“O país corre o risco de estar a criar uma nebulosa que tem como efeito nunca apanhar os responsáveis”, advertiu Marcelo Rebelo de Sousa no decorrer de uma visita à Madeira.

Para o chefe de Estado, “um dos efeitos de querer disparar em várias direções”, na base do debate e da “especulação política”, pode ser desfocar a atenção do essencial e, “prender os responsáveis, nunca mais ser feito”.

“Como a mim o que interessa é prender os responsáveis, até parece que é de propósito que de cada vez que se deve deixar espaço para a investigação, para que ela se aprofunde, surgir uma nebulosa que tem como efeito objetivo juntar as mais diversas pistas que obviamente não facilitam a investigação”, afirmou.

Marcelo reiterou que não sabia de nada sobre qualquer “encobrimento” no caso das armas de Tancos, chegando a classificar de “coisa do outro mundo” pensar-se que poderia ter conhecimento e andar ao mesmo tempo a insistir na necessidade de esclarecimento.

“Não há nenhum dado novo”, declarou, quando confrontado pelos jornalistas na Madeira, no final de um debate com alunos do antigo ‘Liceu do Funchal’, com a possibilidade de a sua Casa Militar ter tido conhecimento de um alegado encobrimento relacionado com as armas furtadas em Tancos no ano passado.

Marcelo Rebelo de Sousa lembrou que o seu anterior chefe da Casa Militar, general João Cordeiro, já esclareceu, há cerca de duas semanas, duas coisas: em primeiro lugar, ter sabido “o que quer que fosse” sobre o memorando escrito pelo ex-porta-voz da Polícia Judiciária Militar (PJM), major Vasco Brazão.

“Segundo, não houve da parte militar da Presidência da República nunca conhecimento daquilo que surgiu como sendo encobrimento e agora já não é encobrimento”, complementou.

O Presidente recordou que, aquando da sua deslocação a Tancos, em 4 de julho, cinco dias depois de o Exército tornar público o desaparecimento das armas, aquilo que foi tornado público “em momento algum envolveu encobrimento”.

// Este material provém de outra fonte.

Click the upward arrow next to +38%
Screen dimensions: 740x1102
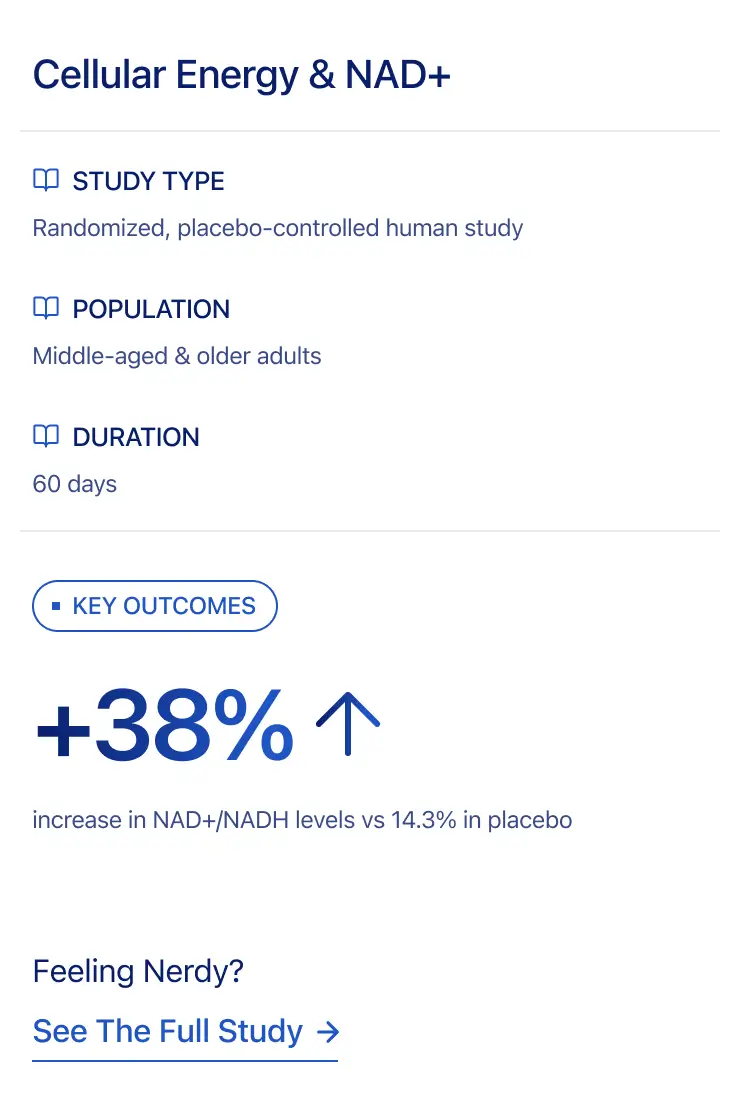[348, 724]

“Encobrimento significa haver proteção dada a quem se desconfia que é criminoso em troca de alguma coisa, recuperação das armas ou pista para a recuperação das armas, com a garantia de uma não punição”, salientou.

“Naquela altura, estava-se em cima do acontecimento, procurava-se, como se procura, os responsáveis pelo furto. Portanto, jamais se poderia ter falado de encobrimento porque a preocupação era quem terá furtado”, argumentou.

O chefe de Estado questionou logo de seguida porque estaria a insistir no esclarecimento reiteradamente se soubesse de algum encobrimento.

“Se hoje soubesse quem furtou, não exigia o esclarecimento. Se hoje soubesse o destino das armas, não exigia esclarecimento”, acentuou, acrescentando que, se o Presidente insiste no tema, é “porque não sabe”.

“Podem insistir uma, duas, dez, 20 vezes: se há quem, dia após dia, contra tudo e todos, tem insistido para se apurasse a verdade, foi o Presidente da República”, vincou.

Por isso, para Marcelo Rebelo de Sousa, “do ponto de vista do sentido de Estado e da falta de noção, são coisas do outro mundo achar-se que quem efetivamente andou a insistir permanentemente em relação ao apuramento da verdade, agora aparece como tendo sabido a verdade do momento do furto das armas”.

“É um mundo de pernas para o ar e por aí nunca se apurará nada”, opinou.

O furto de material militar dos paióis de Tancos foi revelado a 29 de junho de 2017 e a recuperação da maior parte do material foi divulgada pela PJM, em comunicado, no dia 18 de outubro de 2017, na Chamusca, a cerca de 20 quilómetros de Tancos.

A investigação do Ministério Público sobre o aparecimento do material furtado, designada Operação Húbris, levou à detenção para interrogatório de militares da PJM e da GNR.

O caso levou já à demissão do anterior ministro da Defesa Nacional, José Azeredo Lopes, em 12 de outubro, invocando a necessidade de evitar que as Forças Armadas fossem prejudicadas pelo “ataque político” e as acusações de que afirmou estar a ser alvo.

O chefe do Estado-Maior do Exército, general Rovisco Duarte, pediu também a resignação, apenas dois dias depois da tomada de posse do novo ministro da Defesa Nacional, João Gomes Cravinho.

Em 25 de setembro, a Polícia Judiciária deteve o diretor e outros três responsáveis da PJM, um civil e três elementos do Núcleo de Investigação Criminal da GNR de Loulé.

Segundo o Ministério Público, em causa estão "factos suscetíveis de integrarem crimes de associação criminosa, denegação de justiça, prevaricação, falsificação de documentos, tráfico de influência, favorecimento pessoal praticado por funcionário, abuso de poder, recetação, detenção de arma proibida e tráfico de armas".

Entre o material furtado estavam granadas, incluindo antitanque, explosivos de plástico e uma grande quantidade de munições.